◆ **Exercise aim**:
Find each line in the records below that contains the word "editor" and copy it out.

start

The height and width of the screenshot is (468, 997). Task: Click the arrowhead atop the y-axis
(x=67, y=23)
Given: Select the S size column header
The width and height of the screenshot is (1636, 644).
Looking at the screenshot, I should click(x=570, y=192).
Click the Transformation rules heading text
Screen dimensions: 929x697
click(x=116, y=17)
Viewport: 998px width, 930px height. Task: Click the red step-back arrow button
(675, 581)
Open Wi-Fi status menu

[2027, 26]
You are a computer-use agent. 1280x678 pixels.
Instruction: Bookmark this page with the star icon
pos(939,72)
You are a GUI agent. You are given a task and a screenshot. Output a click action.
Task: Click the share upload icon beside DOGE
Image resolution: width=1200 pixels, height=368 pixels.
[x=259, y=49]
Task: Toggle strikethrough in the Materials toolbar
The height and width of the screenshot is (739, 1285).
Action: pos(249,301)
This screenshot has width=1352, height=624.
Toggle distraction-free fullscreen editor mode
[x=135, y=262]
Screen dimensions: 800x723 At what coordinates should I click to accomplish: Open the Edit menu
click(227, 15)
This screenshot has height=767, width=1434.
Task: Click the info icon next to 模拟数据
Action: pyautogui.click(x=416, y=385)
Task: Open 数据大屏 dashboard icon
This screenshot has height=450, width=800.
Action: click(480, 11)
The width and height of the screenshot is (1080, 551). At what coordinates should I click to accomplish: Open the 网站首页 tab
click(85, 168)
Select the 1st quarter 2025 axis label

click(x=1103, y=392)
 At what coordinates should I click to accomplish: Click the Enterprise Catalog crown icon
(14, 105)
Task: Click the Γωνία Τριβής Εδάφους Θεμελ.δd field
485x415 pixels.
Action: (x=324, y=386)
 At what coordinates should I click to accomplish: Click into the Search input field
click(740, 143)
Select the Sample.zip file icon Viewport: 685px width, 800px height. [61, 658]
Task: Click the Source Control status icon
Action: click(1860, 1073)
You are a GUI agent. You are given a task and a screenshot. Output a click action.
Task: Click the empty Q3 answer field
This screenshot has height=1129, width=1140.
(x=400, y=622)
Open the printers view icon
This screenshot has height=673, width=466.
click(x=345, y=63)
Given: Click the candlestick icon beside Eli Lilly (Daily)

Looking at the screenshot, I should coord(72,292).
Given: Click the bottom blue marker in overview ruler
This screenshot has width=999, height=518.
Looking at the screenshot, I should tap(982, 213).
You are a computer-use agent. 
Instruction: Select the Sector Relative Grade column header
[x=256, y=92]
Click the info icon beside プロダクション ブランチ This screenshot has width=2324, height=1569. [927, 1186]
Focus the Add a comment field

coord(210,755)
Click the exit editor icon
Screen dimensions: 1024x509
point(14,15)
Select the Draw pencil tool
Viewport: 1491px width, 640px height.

end

◆ **Result below**:
Toggle distraction-free fullscreen editor mode
Click the exit editor icon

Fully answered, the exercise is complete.